[Records taken from a dataset]
--------------------------------
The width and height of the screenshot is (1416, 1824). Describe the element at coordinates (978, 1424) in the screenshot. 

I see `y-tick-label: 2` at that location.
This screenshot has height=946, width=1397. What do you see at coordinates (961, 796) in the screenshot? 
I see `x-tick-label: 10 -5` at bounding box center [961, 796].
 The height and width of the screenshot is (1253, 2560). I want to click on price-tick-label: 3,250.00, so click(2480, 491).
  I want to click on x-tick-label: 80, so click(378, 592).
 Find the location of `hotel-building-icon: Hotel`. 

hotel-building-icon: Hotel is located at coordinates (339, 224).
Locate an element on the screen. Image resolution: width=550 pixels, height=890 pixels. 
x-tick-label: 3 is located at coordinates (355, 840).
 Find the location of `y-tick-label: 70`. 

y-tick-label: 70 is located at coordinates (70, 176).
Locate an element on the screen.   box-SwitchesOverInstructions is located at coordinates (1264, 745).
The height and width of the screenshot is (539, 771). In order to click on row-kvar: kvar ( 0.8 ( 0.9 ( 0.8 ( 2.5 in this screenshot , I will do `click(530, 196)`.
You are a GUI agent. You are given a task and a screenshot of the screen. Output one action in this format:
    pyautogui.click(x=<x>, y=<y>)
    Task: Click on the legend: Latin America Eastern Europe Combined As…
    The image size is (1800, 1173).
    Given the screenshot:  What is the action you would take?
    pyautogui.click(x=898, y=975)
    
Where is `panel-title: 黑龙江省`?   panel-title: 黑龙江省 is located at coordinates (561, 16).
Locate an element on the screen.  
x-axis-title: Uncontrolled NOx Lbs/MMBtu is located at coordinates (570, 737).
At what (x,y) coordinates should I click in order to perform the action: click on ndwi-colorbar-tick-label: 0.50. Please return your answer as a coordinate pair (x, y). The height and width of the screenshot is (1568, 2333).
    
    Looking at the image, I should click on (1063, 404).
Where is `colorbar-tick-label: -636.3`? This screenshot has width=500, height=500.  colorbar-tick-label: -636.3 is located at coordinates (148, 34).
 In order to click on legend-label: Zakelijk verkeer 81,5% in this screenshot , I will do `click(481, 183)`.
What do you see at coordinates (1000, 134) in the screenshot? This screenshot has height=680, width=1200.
--------------------------------
__EXERCISE__:
Update the lines above by substituting "Find an element" for every occurrence of "Locate an element", leaving all other text unchanged.

__YOUR RESPONSE__:
The width and height of the screenshot is (1416, 1824). Describe the element at coordinates (978, 1424) in the screenshot. 

I see `y-tick-label: 2` at that location.
This screenshot has height=946, width=1397. What do you see at coordinates (961, 796) in the screenshot? 
I see `x-tick-label: 10 -5` at bounding box center [961, 796].
 The height and width of the screenshot is (1253, 2560). I want to click on price-tick-label: 3,250.00, so click(2480, 491).
  I want to click on x-tick-label: 80, so click(378, 592).
 Find the location of `hotel-building-icon: Hotel`. 

hotel-building-icon: Hotel is located at coordinates (339, 224).
Find an element on the screen. Image resolution: width=550 pixels, height=890 pixels. 
x-tick-label: 3 is located at coordinates (355, 840).
 Find the location of `y-tick-label: 70`. 

y-tick-label: 70 is located at coordinates (70, 176).
Find an element on the screen.   box-SwitchesOverInstructions is located at coordinates (1264, 745).
The height and width of the screenshot is (539, 771). In order to click on row-kvar: kvar ( 0.8 ( 0.9 ( 0.8 ( 2.5 in this screenshot , I will do `click(530, 196)`.
You are a GUI agent. You are given a task and a screenshot of the screen. Output one action in this format:
    pyautogui.click(x=<x>, y=<y>)
    Task: Click on the legend: Latin America Eastern Europe Combined As…
    The image size is (1800, 1173).
    Given the screenshot:  What is the action you would take?
    pyautogui.click(x=898, y=975)
    
Where is `panel-title: 黑龙江省`?   panel-title: 黑龙江省 is located at coordinates (561, 16).
Find an element on the screen.  
x-axis-title: Uncontrolled NOx Lbs/MMBtu is located at coordinates (570, 737).
At what (x,y) coordinates should I click in order to perform the action: click on ndwi-colorbar-tick-label: 0.50. Please return your answer as a coordinate pair (x, y). The height and width of the screenshot is (1568, 2333).
    
    Looking at the image, I should click on (1063, 404).
Where is `colorbar-tick-label: -636.3`? This screenshot has width=500, height=500.  colorbar-tick-label: -636.3 is located at coordinates (148, 34).
 In order to click on legend-label: Zakelijk verkeer 81,5% in this screenshot , I will do `click(481, 183)`.
What do you see at coordinates (1000, 134) in the screenshot? This screenshot has height=680, width=1200.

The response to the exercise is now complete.